## Assigned task
What is needed here is an exact repetition of the records below, beginning at the line that has "Deny (149, 2482)" and stopping after the line that has "Menu (250, 52)".

## Provided records
□ □ □ □
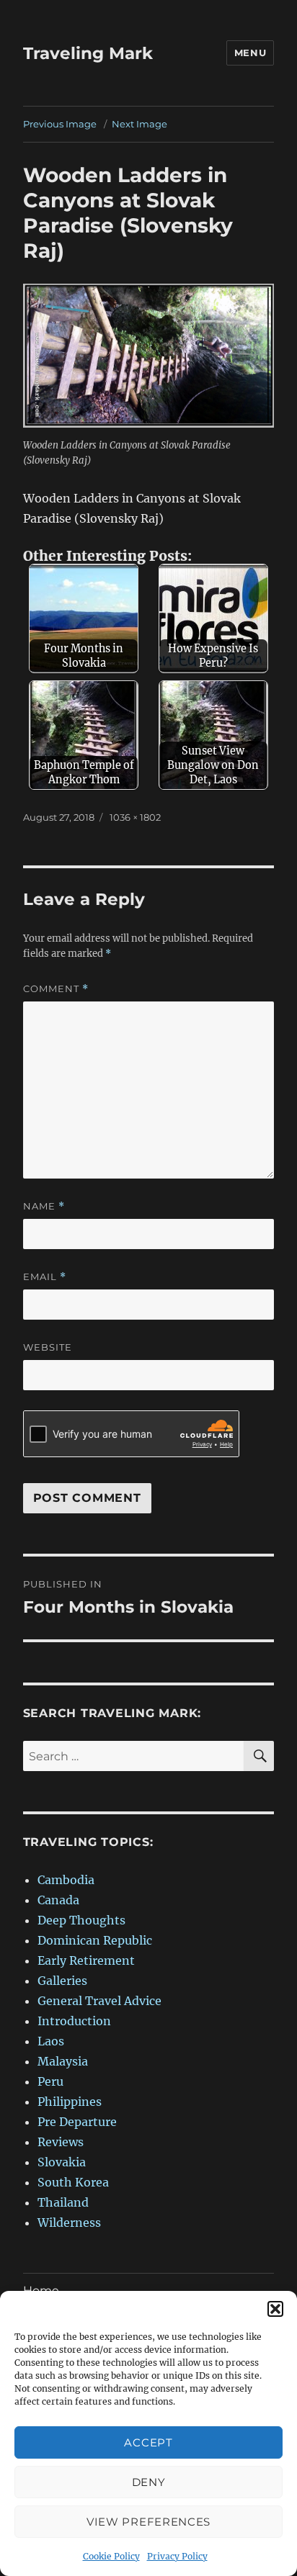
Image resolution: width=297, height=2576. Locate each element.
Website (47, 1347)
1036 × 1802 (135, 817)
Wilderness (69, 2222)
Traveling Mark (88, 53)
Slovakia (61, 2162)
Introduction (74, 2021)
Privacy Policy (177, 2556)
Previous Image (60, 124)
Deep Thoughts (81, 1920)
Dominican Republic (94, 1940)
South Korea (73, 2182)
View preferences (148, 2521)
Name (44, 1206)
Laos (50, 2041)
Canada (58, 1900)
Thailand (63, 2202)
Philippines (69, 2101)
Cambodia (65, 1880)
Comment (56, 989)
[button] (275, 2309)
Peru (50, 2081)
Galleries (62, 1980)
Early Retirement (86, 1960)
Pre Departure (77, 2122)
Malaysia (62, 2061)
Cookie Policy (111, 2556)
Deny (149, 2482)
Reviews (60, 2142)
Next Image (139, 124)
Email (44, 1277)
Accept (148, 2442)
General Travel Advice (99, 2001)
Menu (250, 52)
□ □ □ □
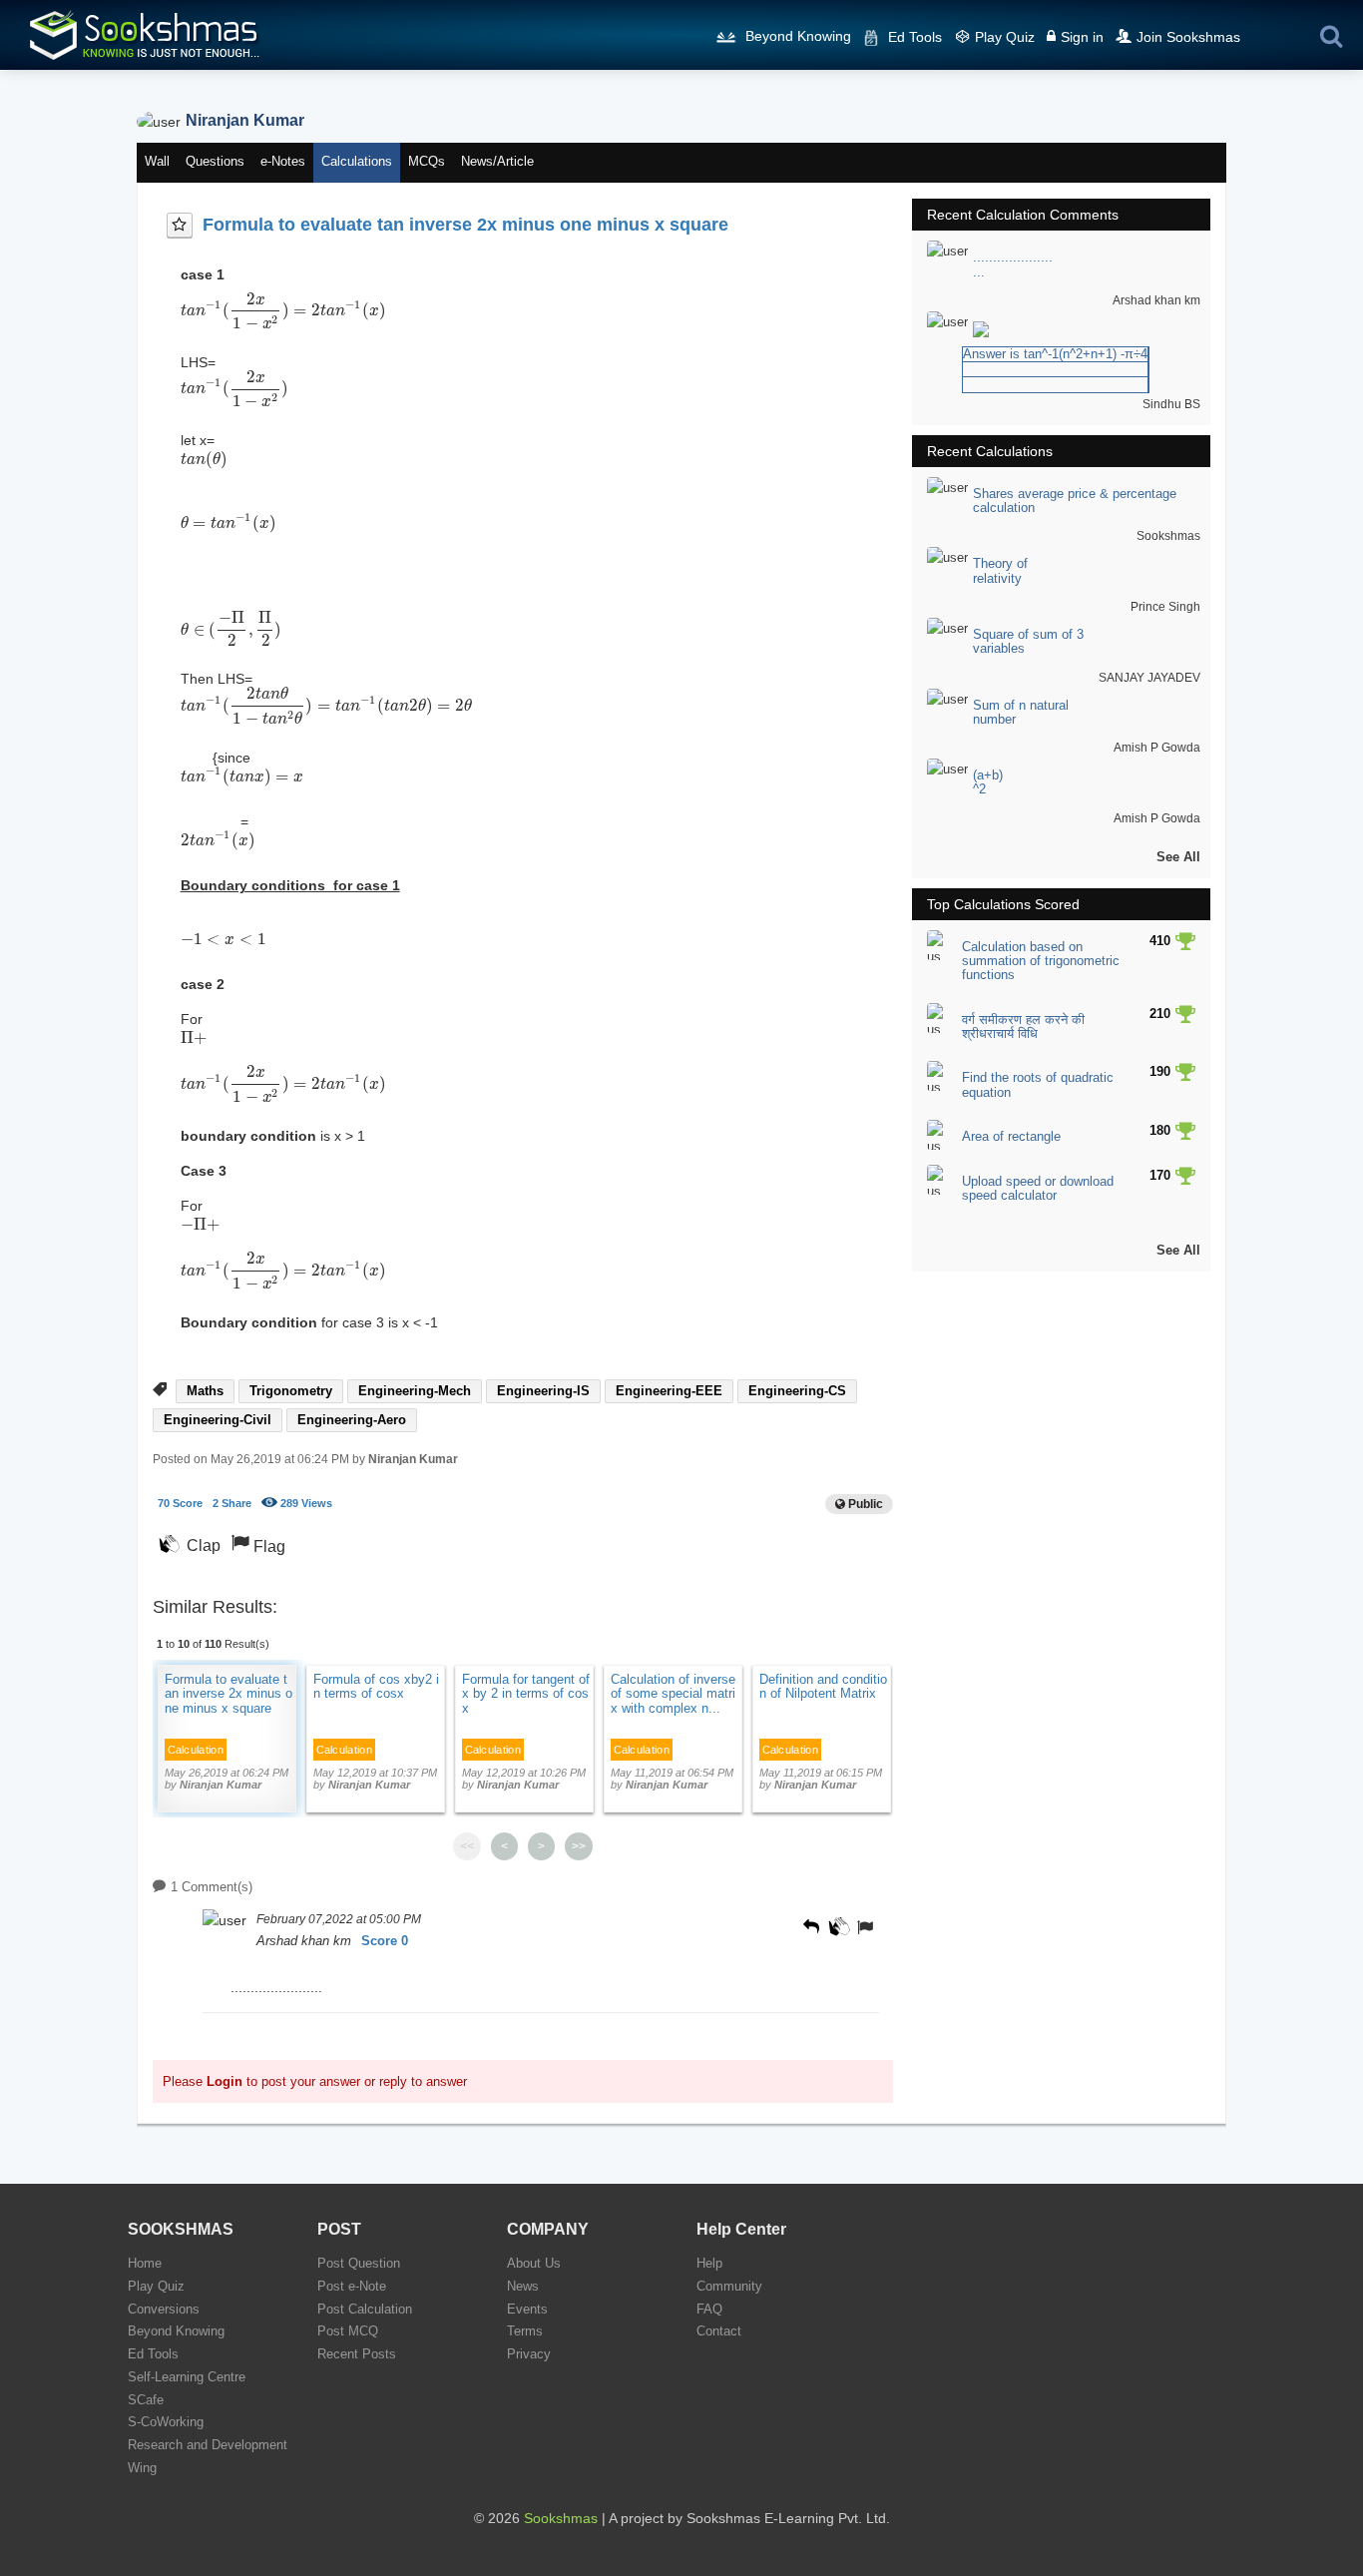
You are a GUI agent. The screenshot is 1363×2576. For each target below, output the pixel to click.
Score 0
□ □ □ □
## Result
Deny (149, 2482)
Reviews (60, 2142)
Next Image (139, 124)
Email (44, 1277)
Accept (148, 2442)
General Travel Advice (99, 2001)
Menu (250, 52)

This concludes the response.